**TO DO:**
This task calls for printing every entry exactly.

*** Begin section ***

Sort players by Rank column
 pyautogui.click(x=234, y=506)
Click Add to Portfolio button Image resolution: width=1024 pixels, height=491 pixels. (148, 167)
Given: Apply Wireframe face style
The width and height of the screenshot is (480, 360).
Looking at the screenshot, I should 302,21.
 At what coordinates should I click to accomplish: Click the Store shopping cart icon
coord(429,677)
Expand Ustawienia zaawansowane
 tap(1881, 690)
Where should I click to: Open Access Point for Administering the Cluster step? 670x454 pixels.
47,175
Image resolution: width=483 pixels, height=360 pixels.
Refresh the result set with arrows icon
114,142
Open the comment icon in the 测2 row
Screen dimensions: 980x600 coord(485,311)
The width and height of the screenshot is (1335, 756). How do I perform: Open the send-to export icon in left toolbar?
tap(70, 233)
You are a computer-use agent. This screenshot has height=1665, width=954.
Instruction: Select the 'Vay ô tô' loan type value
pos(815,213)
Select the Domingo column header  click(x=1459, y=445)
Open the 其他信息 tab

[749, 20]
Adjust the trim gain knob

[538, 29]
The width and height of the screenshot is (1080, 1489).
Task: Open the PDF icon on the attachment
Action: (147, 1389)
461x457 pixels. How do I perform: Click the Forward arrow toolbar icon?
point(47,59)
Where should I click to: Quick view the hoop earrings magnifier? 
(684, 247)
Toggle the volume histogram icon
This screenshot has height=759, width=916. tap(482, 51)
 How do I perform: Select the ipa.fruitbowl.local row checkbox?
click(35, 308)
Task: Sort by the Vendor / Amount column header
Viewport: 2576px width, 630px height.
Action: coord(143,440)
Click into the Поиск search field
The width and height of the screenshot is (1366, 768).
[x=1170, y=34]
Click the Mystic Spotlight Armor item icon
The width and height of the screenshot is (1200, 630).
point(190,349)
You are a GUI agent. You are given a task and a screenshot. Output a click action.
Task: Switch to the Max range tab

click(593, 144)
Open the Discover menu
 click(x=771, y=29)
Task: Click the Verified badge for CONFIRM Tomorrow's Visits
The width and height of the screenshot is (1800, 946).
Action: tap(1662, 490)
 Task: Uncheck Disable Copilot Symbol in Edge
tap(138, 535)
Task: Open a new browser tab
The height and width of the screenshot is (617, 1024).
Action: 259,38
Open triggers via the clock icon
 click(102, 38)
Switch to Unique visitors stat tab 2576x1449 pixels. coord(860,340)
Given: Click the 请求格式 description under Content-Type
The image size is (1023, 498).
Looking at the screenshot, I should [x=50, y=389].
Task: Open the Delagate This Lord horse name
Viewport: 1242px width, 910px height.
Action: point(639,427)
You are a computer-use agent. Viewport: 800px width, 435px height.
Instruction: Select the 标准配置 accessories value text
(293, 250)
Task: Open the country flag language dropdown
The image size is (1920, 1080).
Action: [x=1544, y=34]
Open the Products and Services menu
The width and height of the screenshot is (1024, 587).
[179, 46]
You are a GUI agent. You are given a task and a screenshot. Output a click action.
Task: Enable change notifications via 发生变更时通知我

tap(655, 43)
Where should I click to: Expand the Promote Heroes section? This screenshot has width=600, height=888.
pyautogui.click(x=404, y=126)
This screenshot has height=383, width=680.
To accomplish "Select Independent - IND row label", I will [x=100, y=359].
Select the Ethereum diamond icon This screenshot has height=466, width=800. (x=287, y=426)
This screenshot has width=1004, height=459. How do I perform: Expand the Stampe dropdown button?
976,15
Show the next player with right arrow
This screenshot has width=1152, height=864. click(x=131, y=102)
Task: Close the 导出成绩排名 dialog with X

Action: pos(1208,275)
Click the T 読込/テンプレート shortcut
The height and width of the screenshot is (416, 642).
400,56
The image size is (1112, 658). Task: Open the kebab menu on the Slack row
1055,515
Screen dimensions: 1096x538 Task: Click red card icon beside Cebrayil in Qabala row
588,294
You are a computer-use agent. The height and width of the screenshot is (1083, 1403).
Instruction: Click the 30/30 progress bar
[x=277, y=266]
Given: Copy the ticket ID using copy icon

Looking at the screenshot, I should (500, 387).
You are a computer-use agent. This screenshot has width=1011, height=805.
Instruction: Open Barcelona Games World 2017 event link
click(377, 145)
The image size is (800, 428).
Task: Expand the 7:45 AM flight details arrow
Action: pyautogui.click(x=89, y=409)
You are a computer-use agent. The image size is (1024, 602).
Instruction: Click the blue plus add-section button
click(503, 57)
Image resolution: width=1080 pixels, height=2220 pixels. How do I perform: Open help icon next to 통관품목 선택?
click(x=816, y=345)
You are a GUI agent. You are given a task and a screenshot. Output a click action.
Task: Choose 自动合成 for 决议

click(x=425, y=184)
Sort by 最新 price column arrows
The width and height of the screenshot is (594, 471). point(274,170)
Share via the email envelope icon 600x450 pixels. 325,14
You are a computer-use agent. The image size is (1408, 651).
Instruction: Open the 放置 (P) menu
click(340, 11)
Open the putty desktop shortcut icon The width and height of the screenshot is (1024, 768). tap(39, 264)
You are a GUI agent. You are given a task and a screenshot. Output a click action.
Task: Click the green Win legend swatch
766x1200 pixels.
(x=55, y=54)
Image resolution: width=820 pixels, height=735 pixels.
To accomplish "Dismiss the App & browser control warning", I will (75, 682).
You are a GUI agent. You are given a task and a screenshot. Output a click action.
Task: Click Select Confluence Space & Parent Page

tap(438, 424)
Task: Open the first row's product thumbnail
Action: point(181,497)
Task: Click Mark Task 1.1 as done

*** End section ***

**RESULT BELOW:**
Sort players by Rank column
 pyautogui.click(x=234, y=506)
Click Add to Portfolio button Image resolution: width=1024 pixels, height=491 pixels. (148, 167)
Given: Apply Wireframe face style
The width and height of the screenshot is (480, 360).
Looking at the screenshot, I should 302,21.
 At what coordinates should I click to accomplish: Click the Store shopping cart icon
coord(429,677)
Expand Ustawienia zaawansowane
 tap(1881, 690)
Where should I click to: Open Access Point for Administering the Cluster step? 670x454 pixels.
47,175
Image resolution: width=483 pixels, height=360 pixels.
Refresh the result set with arrows icon
114,142
Open the comment icon in the 测2 row
Screen dimensions: 980x600 coord(485,311)
The width and height of the screenshot is (1335, 756). How do I perform: Open the send-to export icon in left toolbar?
tap(70, 233)
You are a computer-use agent. This screenshot has height=1665, width=954.
Instruction: Select the 'Vay ô tô' loan type value
pos(815,213)
Select the Domingo column header  click(x=1459, y=445)
Open the 其他信息 tab

[749, 20]
Adjust the trim gain knob

[538, 29]
The width and height of the screenshot is (1080, 1489).
Task: Open the PDF icon on the attachment
Action: (147, 1389)
461x457 pixels. How do I perform: Click the Forward arrow toolbar icon?
point(47,59)
Where should I click to: Quick view the hoop earrings magnifier? 
(684, 247)
Toggle the volume histogram icon
This screenshot has height=759, width=916. tap(482, 51)
 How do I perform: Select the ipa.fruitbowl.local row checkbox?
click(35, 308)
Task: Sort by the Vendor / Amount column header
Viewport: 2576px width, 630px height.
Action: coord(143,440)
Click into the Поиск search field
The width and height of the screenshot is (1366, 768).
[x=1170, y=34]
Click the Mystic Spotlight Armor item icon
The width and height of the screenshot is (1200, 630).
point(190,349)
You are a GUI agent. You are given a task and a screenshot. Output a click action.
Task: Switch to the Max range tab

click(593, 144)
Open the Discover menu
 click(x=771, y=29)
Task: Click the Verified badge for CONFIRM Tomorrow's Visits
The width and height of the screenshot is (1800, 946).
Action: tap(1662, 490)
 Task: Uncheck Disable Copilot Symbol in Edge
tap(138, 535)
Task: Open a new browser tab
The height and width of the screenshot is (617, 1024).
Action: 259,38
Open triggers via the clock icon
 click(102, 38)
Switch to Unique visitors stat tab 2576x1449 pixels. coord(860,340)
Given: Click the 请求格式 description under Content-Type
The image size is (1023, 498).
Looking at the screenshot, I should [x=50, y=389].
Task: Open the Delagate This Lord horse name
Viewport: 1242px width, 910px height.
Action: point(639,427)
You are a computer-use agent. Viewport: 800px width, 435px height.
Instruction: Select the 标准配置 accessories value text
(293, 250)
Task: Open the country flag language dropdown
The image size is (1920, 1080).
Action: [x=1544, y=34]
Open the Products and Services menu
The width and height of the screenshot is (1024, 587).
[179, 46]
You are a GUI agent. You are given a task and a screenshot. Output a click action.
Task: Enable change notifications via 发生变更时通知我

tap(655, 43)
Where should I click to: Expand the Promote Heroes section? This screenshot has width=600, height=888.
pyautogui.click(x=404, y=126)
This screenshot has height=383, width=680.
To accomplish "Select Independent - IND row label", I will [x=100, y=359].
Select the Ethereum diamond icon This screenshot has height=466, width=800. (x=287, y=426)
This screenshot has width=1004, height=459. How do I perform: Expand the Stampe dropdown button?
976,15
Show the next player with right arrow
This screenshot has width=1152, height=864. click(x=131, y=102)
Task: Close the 导出成绩排名 dialog with X

Action: pos(1208,275)
Click the T 読込/テンプレート shortcut
The height and width of the screenshot is (416, 642).
400,56
The image size is (1112, 658). Task: Open the kebab menu on the Slack row
1055,515
Screen dimensions: 1096x538 Task: Click red card icon beside Cebrayil in Qabala row
588,294
You are a computer-use agent. The height and width of the screenshot is (1083, 1403).
Instruction: Click the 30/30 progress bar
[x=277, y=266]
Given: Copy the ticket ID using copy icon

Looking at the screenshot, I should (500, 387).
You are a computer-use agent. This screenshot has width=1011, height=805.
Instruction: Open Barcelona Games World 2017 event link
click(377, 145)
The image size is (800, 428).
Task: Expand the 7:45 AM flight details arrow
Action: pyautogui.click(x=89, y=409)
You are a computer-use agent. The image size is (1024, 602).
Instruction: Click the blue plus add-section button
click(503, 57)
Image resolution: width=1080 pixels, height=2220 pixels. How do I perform: Open help icon next to 통관품목 선택?
click(x=816, y=345)
You are a GUI agent. You are given a task and a screenshot. Output a click action.
Task: Choose 自动合成 for 决议

click(x=425, y=184)
Sort by 最新 price column arrows
The width and height of the screenshot is (594, 471). point(274,170)
Share via the email envelope icon 600x450 pixels. 325,14
You are a computer-use agent. The image size is (1408, 651).
Instruction: Open the 放置 (P) menu
click(340, 11)
Open the putty desktop shortcut icon The width and height of the screenshot is (1024, 768). tap(39, 264)
You are a GUI agent. You are given a task and a screenshot. Output a click action.
Task: Click the green Win legend swatch
766x1200 pixels.
(x=55, y=54)
Image resolution: width=820 pixels, height=735 pixels.
To accomplish "Dismiss the App & browser control warning", I will (75, 682).
You are a GUI agent. You are given a task and a screenshot. Output a click action.
Task: Click Select Confluence Space & Parent Page

tap(438, 424)
Task: Open the first row's product thumbnail
Action: point(181,497)
Task: Click Mark Task 1.1 as done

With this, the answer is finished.